▶ TASK TO COMPLETE:
The response must consist of the records below, copied exactly.

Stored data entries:
========================================================================

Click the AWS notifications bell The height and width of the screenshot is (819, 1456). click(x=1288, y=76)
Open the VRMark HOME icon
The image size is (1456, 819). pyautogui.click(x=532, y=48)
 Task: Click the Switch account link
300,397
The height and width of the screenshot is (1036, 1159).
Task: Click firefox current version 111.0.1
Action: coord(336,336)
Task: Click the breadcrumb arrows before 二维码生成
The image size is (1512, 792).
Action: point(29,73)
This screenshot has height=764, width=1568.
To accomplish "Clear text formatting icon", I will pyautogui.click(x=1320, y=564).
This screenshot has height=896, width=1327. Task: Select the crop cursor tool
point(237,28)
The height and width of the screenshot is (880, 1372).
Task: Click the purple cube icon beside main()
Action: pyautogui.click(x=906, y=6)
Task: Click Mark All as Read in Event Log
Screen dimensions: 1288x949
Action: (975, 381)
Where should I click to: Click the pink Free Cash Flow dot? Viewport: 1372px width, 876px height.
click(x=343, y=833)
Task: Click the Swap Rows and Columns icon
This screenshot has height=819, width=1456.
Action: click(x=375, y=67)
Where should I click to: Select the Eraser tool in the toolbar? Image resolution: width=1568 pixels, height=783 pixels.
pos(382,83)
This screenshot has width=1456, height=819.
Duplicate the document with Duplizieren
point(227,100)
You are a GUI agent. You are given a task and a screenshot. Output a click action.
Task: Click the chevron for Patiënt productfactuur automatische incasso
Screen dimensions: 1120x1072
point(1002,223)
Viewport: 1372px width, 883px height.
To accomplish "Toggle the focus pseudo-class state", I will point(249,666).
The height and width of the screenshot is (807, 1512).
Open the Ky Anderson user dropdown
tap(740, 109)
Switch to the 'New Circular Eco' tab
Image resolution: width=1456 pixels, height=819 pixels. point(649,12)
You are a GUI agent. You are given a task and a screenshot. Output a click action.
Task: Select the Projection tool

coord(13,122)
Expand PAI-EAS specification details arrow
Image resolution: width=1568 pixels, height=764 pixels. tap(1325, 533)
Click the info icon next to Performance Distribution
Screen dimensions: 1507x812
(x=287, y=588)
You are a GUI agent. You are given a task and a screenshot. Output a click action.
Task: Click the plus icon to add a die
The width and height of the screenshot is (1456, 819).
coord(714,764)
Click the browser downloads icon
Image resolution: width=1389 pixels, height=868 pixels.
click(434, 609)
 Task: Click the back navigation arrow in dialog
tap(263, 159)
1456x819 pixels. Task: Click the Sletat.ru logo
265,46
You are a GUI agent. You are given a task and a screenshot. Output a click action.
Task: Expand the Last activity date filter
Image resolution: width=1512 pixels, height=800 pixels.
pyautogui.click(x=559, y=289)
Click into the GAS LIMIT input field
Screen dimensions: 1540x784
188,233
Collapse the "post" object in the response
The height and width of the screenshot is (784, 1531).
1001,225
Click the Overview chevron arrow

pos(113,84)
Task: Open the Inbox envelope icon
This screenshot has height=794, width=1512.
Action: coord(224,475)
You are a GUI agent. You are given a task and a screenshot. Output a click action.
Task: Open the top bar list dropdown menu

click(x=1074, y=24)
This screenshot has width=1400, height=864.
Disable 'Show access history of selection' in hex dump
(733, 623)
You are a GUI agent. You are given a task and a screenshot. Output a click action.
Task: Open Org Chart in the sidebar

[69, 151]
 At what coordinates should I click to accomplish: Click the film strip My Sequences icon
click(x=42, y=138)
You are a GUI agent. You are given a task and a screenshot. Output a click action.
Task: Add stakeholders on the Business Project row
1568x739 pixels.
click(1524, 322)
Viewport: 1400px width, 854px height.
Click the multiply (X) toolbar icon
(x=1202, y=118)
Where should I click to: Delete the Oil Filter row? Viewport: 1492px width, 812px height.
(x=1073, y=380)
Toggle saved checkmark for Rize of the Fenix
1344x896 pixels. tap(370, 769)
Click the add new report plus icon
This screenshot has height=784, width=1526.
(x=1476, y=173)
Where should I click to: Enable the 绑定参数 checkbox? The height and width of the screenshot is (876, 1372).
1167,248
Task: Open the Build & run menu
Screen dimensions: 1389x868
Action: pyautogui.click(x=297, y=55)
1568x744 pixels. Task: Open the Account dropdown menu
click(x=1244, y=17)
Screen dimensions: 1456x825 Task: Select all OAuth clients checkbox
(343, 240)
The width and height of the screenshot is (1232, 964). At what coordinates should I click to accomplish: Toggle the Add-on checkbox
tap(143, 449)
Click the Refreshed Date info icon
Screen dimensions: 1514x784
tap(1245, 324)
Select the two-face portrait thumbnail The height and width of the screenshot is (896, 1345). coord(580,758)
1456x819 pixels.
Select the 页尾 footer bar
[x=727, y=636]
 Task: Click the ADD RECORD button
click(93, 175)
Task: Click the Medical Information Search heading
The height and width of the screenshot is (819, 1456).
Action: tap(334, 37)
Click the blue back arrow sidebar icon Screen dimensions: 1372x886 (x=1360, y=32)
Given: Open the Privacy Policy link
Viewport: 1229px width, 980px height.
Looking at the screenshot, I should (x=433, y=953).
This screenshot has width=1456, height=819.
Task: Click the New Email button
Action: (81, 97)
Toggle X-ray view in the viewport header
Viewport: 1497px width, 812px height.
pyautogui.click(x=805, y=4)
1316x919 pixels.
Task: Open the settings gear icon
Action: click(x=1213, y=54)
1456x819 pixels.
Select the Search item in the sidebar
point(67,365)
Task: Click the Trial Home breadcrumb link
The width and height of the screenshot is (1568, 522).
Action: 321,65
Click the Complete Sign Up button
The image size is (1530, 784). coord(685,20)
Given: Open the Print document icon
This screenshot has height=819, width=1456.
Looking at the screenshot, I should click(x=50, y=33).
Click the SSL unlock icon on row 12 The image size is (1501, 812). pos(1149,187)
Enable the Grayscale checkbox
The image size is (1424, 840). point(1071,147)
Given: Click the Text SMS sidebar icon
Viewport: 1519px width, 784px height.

========================================================================

▶ FINAL ANSWER:
Click the AWS notifications bell The height and width of the screenshot is (819, 1456). click(x=1288, y=76)
Open the VRMark HOME icon
The image size is (1456, 819). pyautogui.click(x=532, y=48)
 Task: Click the Switch account link
300,397
The height and width of the screenshot is (1036, 1159).
Task: Click firefox current version 111.0.1
Action: coord(336,336)
Task: Click the breadcrumb arrows before 二维码生成
The image size is (1512, 792).
Action: point(29,73)
This screenshot has height=764, width=1568.
To accomplish "Clear text formatting icon", I will pyautogui.click(x=1320, y=564).
This screenshot has height=896, width=1327. Task: Select the crop cursor tool
point(237,28)
The height and width of the screenshot is (880, 1372).
Task: Click the purple cube icon beside main()
Action: pyautogui.click(x=906, y=6)
Task: Click Mark All as Read in Event Log
Screen dimensions: 1288x949
Action: (975, 381)
Where should I click to: Click the pink Free Cash Flow dot? Viewport: 1372px width, 876px height.
click(x=343, y=833)
Task: Click the Swap Rows and Columns icon
This screenshot has height=819, width=1456.
Action: click(x=375, y=67)
Where should I click to: Select the Eraser tool in the toolbar? Image resolution: width=1568 pixels, height=783 pixels.
pos(382,83)
This screenshot has width=1456, height=819.
Duplicate the document with Duplizieren
point(227,100)
You are a GUI agent. You are given a task and a screenshot. Output a click action.
Task: Click the chevron for Patiënt productfactuur automatische incasso
Screen dimensions: 1120x1072
point(1002,223)
Viewport: 1372px width, 883px height.
To accomplish "Toggle the focus pseudo-class state", I will point(249,666).
The height and width of the screenshot is (807, 1512).
Open the Ky Anderson user dropdown
tap(740, 109)
Switch to the 'New Circular Eco' tab
Image resolution: width=1456 pixels, height=819 pixels. point(649,12)
You are a GUI agent. You are given a task and a screenshot. Output a click action.
Task: Select the Projection tool

coord(13,122)
Expand PAI-EAS specification details arrow
Image resolution: width=1568 pixels, height=764 pixels. tap(1325, 533)
Click the info icon next to Performance Distribution
Screen dimensions: 1507x812
(x=287, y=588)
You are a GUI agent. You are given a task and a screenshot. Output a click action.
Task: Click the plus icon to add a die
The width and height of the screenshot is (1456, 819).
coord(714,764)
Click the browser downloads icon
Image resolution: width=1389 pixels, height=868 pixels.
click(434, 609)
 Task: Click the back navigation arrow in dialog
tap(263, 159)
1456x819 pixels. Task: Click the Sletat.ru logo
265,46
You are a GUI agent. You are given a task and a screenshot. Output a click action.
Task: Expand the Last activity date filter
Image resolution: width=1512 pixels, height=800 pixels.
pyautogui.click(x=559, y=289)
Click into the GAS LIMIT input field
Screen dimensions: 1540x784
188,233
Collapse the "post" object in the response
The height and width of the screenshot is (784, 1531).
1001,225
Click the Overview chevron arrow

pos(113,84)
Task: Open the Inbox envelope icon
This screenshot has height=794, width=1512.
Action: coord(224,475)
You are a GUI agent. You are given a task and a screenshot. Output a click action.
Task: Open the top bar list dropdown menu

click(x=1074, y=24)
This screenshot has width=1400, height=864.
Disable 'Show access history of selection' in hex dump
(733, 623)
You are a GUI agent. You are given a task and a screenshot. Output a click action.
Task: Open Org Chart in the sidebar

[69, 151]
 At what coordinates should I click to accomplish: Click the film strip My Sequences icon
click(x=42, y=138)
You are a GUI agent. You are given a task and a screenshot. Output a click action.
Task: Add stakeholders on the Business Project row
1568x739 pixels.
click(1524, 322)
Viewport: 1400px width, 854px height.
Click the multiply (X) toolbar icon
(x=1202, y=118)
Where should I click to: Delete the Oil Filter row? Viewport: 1492px width, 812px height.
(x=1073, y=380)
Toggle saved checkmark for Rize of the Fenix
1344x896 pixels. tap(370, 769)
Click the add new report plus icon
This screenshot has height=784, width=1526.
(x=1476, y=173)
Where should I click to: Enable the 绑定参数 checkbox? The height and width of the screenshot is (876, 1372).
1167,248
Task: Open the Build & run menu
Screen dimensions: 1389x868
Action: pyautogui.click(x=297, y=55)
1568x744 pixels. Task: Open the Account dropdown menu
click(x=1244, y=17)
Screen dimensions: 1456x825 Task: Select all OAuth clients checkbox
(343, 240)
The width and height of the screenshot is (1232, 964). At what coordinates should I click to accomplish: Toggle the Add-on checkbox
tap(143, 449)
Click the Refreshed Date info icon
Screen dimensions: 1514x784
tap(1245, 324)
Select the two-face portrait thumbnail The height and width of the screenshot is (896, 1345). coord(580,758)
1456x819 pixels.
Select the 页尾 footer bar
[x=727, y=636]
 Task: Click the ADD RECORD button
click(93, 175)
Task: Click the Medical Information Search heading
The height and width of the screenshot is (819, 1456).
Action: tap(334, 37)
Click the blue back arrow sidebar icon Screen dimensions: 1372x886 (x=1360, y=32)
Given: Open the Privacy Policy link
Viewport: 1229px width, 980px height.
Looking at the screenshot, I should (x=433, y=953).
This screenshot has width=1456, height=819.
Task: Click the New Email button
Action: (81, 97)
Toggle X-ray view in the viewport header
Viewport: 1497px width, 812px height.
pyautogui.click(x=805, y=4)
1316x919 pixels.
Task: Open the settings gear icon
Action: click(x=1213, y=54)
1456x819 pixels.
Select the Search item in the sidebar
point(67,365)
Task: Click the Trial Home breadcrumb link
The width and height of the screenshot is (1568, 522).
Action: 321,65
Click the Complete Sign Up button
The image size is (1530, 784). coord(685,20)
Given: Open the Print document icon
This screenshot has height=819, width=1456.
Looking at the screenshot, I should click(x=50, y=33).
Click the SSL unlock icon on row 12 The image size is (1501, 812). pos(1149,187)
Enable the Grayscale checkbox
The image size is (1424, 840). point(1071,147)
Given: Click the Text SMS sidebar icon
Viewport: 1519px width, 784px height.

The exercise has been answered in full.